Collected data
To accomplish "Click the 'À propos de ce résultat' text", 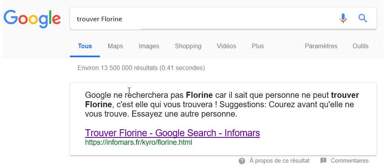I will (279, 161).
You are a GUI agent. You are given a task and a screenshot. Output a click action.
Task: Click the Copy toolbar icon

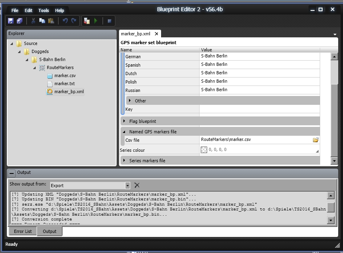tap(42, 21)
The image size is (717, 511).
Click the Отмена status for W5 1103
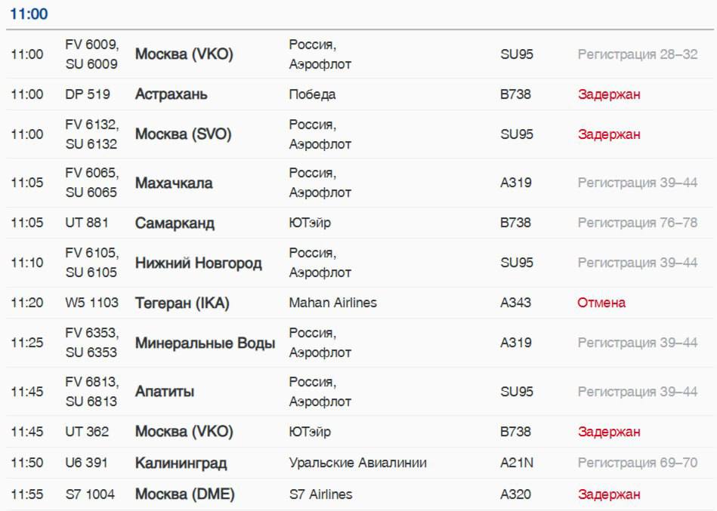(601, 303)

◆ **PROBLEM REQUIREMENTS**
Pictures are to be left out when the lines from the one containing "You are a GUI" through the end of the records above are repeated exactly; no other line is wanted.

◆ **RESULT**
You are a GUI agent. You are given a task and a screenshot. Output a click action.
Task: Click the Copy toolbar icon

tap(42, 21)
The image size is (717, 511).
Click the Отмена status for W5 1103
(601, 303)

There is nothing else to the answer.